At the Klein Zaal of the Concertgebouw, I heard the Amsterdam Loeki Stardust Quartet. Their wide and popular repertoire and versatility in many styles from jazz and contemporary, to baroque and renaissance, left no doubt that the recorder quartet had many unexplored possibilities. The program included a marvellous virtuouso mediaeval estampi adapted for quartet, a fluid rendering of Isaac’s Ach, weiblich Art, a Bach Preludium and Fuga, the by now Loeki trademark Pink Panther and several modern pieces composed by members of the group.
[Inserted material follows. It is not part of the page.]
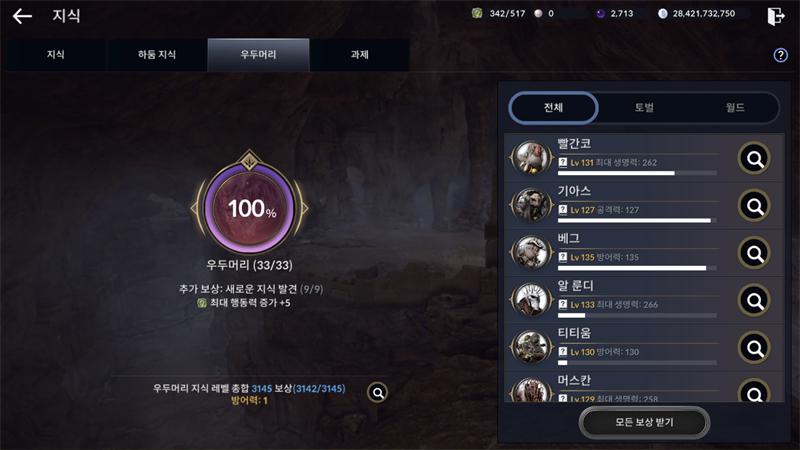Image resolution: width=800 pixels, height=450 pixels.
Task: Click the exit door icon
Action: [776, 16]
I also attended the group classes (Blok) of Walter Van Hauwe and Kees at Sweelinck Conservatorium. In a student concert at the end of the teaching blok, all participants presented a piece. Apart from Sollima’s Evoluzione No. 3, performed by an Italian student, the most exciting work was Matsunaga’s Reeds, Twigs, Winds and …, performed by a Dutch student, Eva Boon, and a New Zealand marimba player. Much of the piece was freely improvised around skeleton suggestions made by the composer. The moods and exotic textural sound colours of recorders (and various whistle flutes, some with rice paper placed in the fipple) and marimba were at once evocative, brilliant, sombre and deliciously eastern in flavour. The piece required a theatrical commitment from the two players, and this was ably done with a fine sense of controlled movement and gesture. [I was so inspired by this performance that I composed a few pieces for Eva. I was thrilled to later learn that she performed one of those – Beach-washed stone (later renamed Pebbles) – with two other students (Sébastien Marq and another) at the Sweelinck Conservatorium ‘voorspeelavond of the Blok’ on May 18, 1984].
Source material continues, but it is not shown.